Saved data entries:
* * * * * * * * *
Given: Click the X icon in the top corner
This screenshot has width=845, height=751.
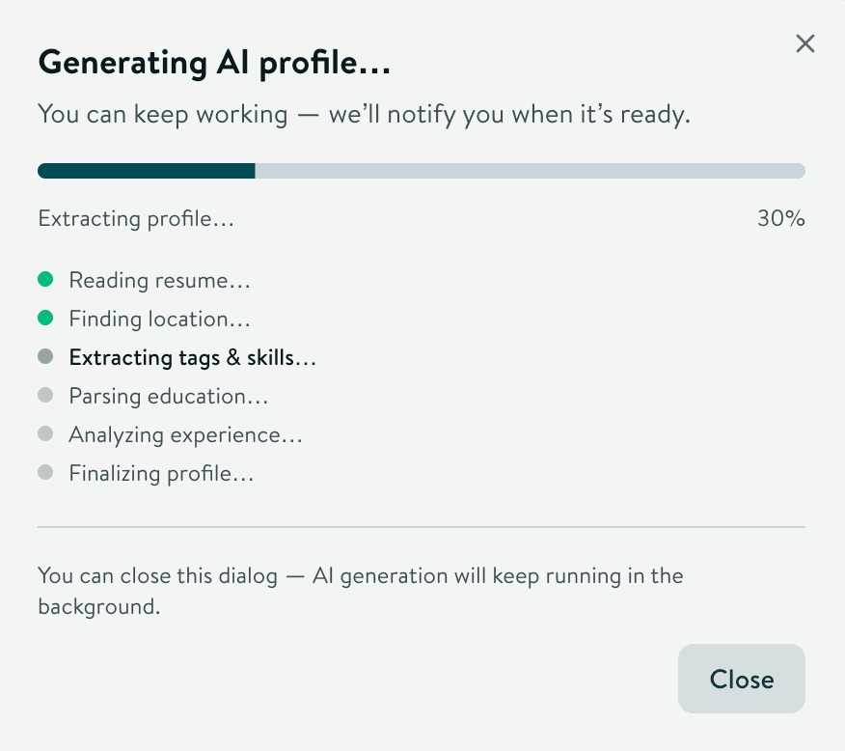Looking at the screenshot, I should (x=804, y=43).
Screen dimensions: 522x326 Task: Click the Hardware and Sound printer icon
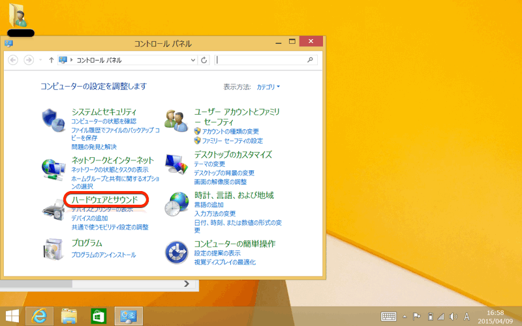53,208
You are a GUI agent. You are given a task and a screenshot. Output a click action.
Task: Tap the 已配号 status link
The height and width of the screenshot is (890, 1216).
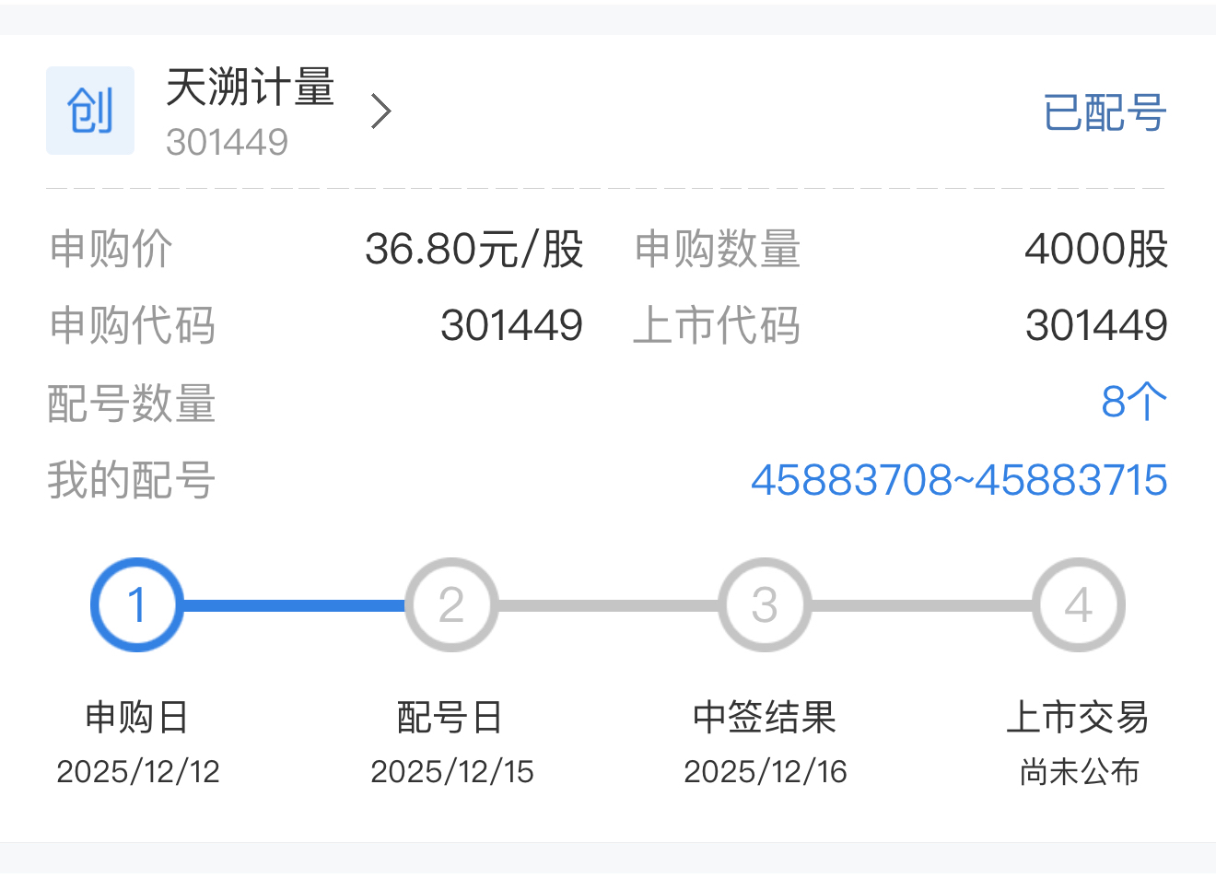pos(1105,112)
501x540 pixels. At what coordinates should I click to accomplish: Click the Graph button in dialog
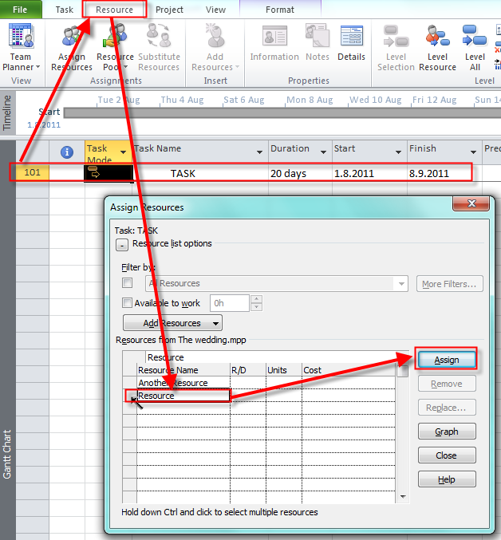tap(446, 432)
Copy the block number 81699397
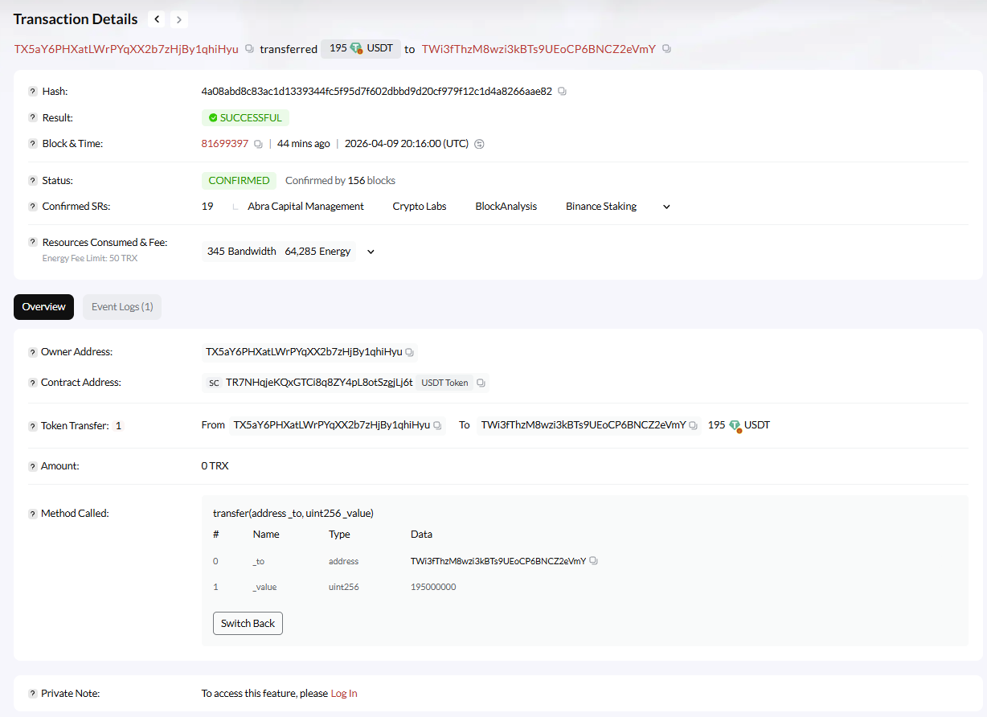 point(258,145)
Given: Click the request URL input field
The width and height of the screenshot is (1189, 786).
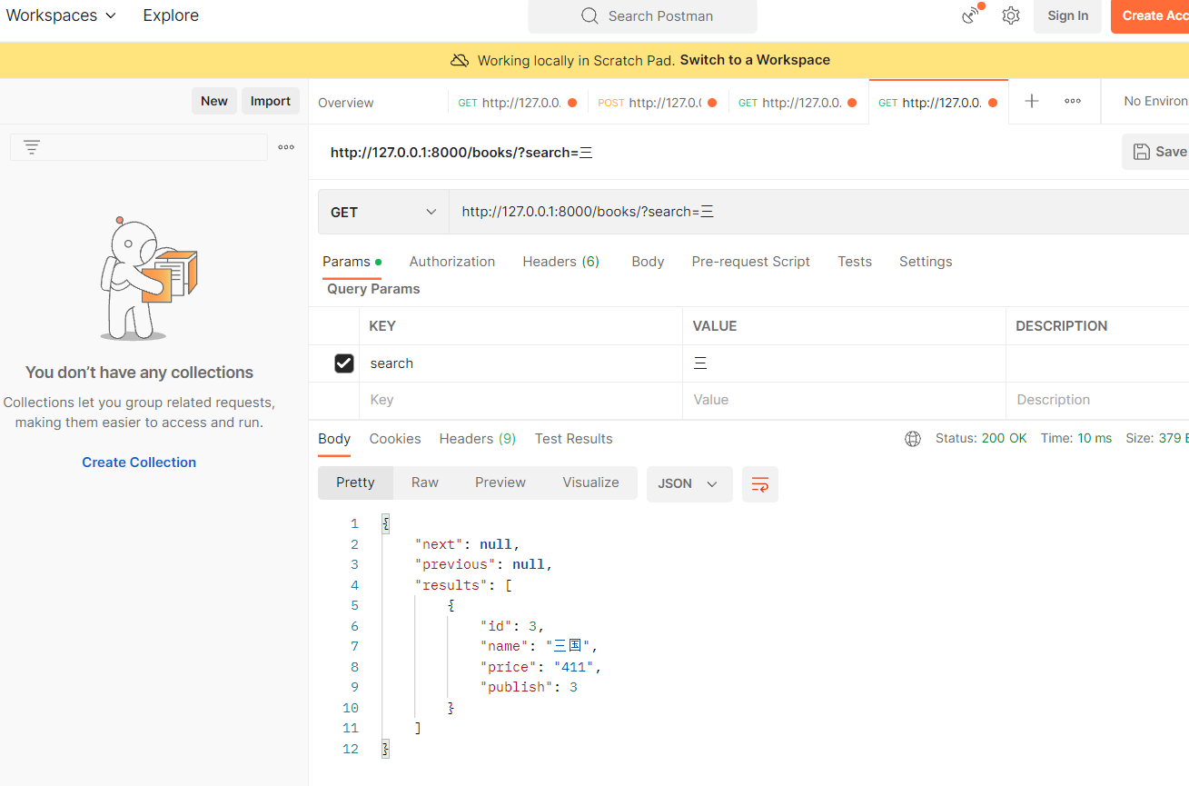Looking at the screenshot, I should (817, 212).
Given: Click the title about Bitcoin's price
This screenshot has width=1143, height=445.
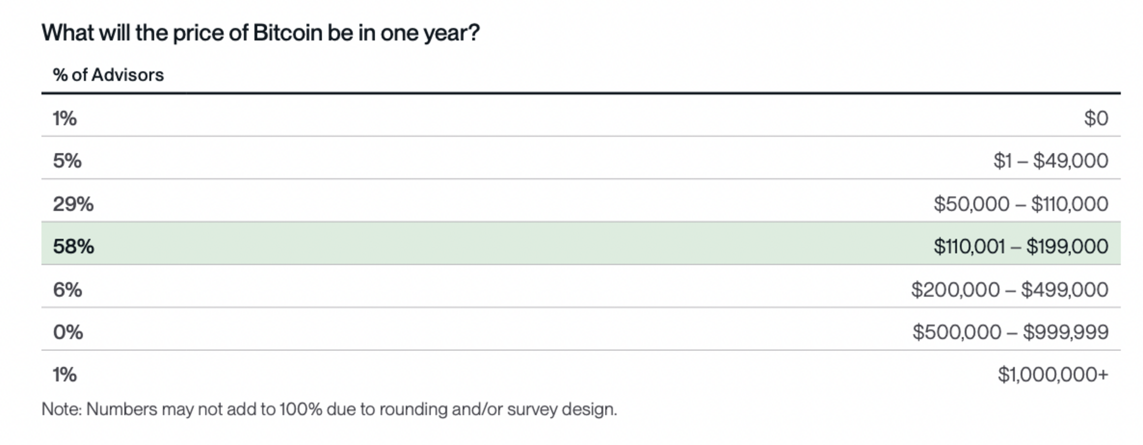Looking at the screenshot, I should [x=261, y=33].
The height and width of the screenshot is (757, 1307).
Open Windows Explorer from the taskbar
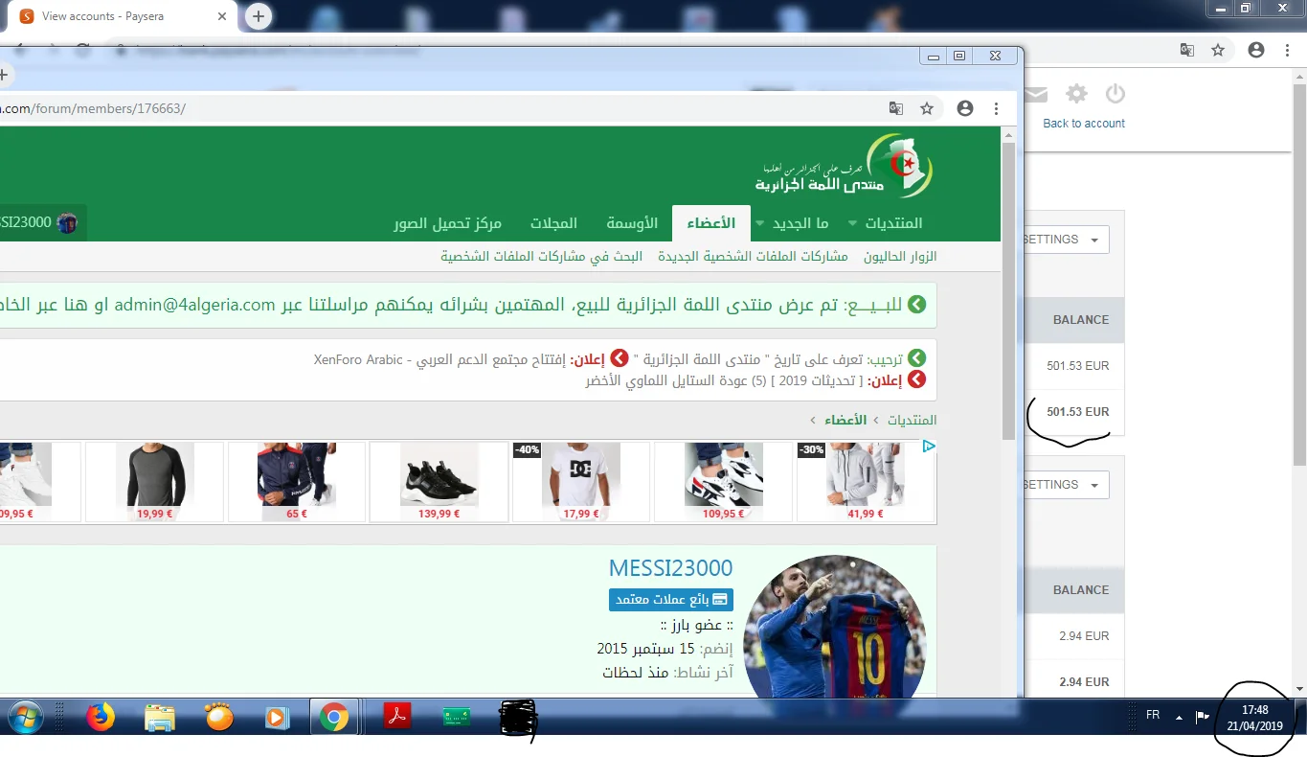coord(160,717)
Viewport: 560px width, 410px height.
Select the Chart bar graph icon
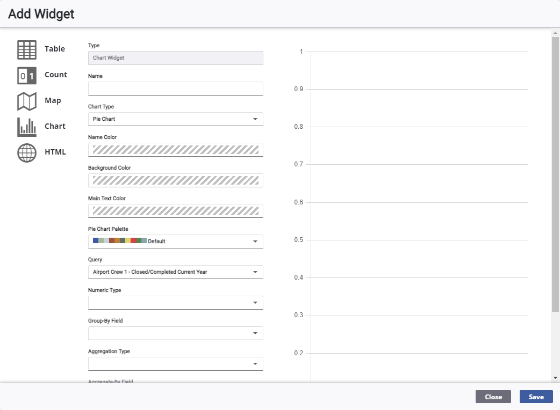point(27,127)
* * * * * * * * *
» The request:
Write out the data again from the line with "Viewport: 560px width, 410px height." to the end of the data, both ends included and every line kept, increasing each coordinate in the answers by 109. Leave the pictures out.

» Result:
Viewport: 560px width, 410px height.
Select the Chart bar graph icon
point(136,236)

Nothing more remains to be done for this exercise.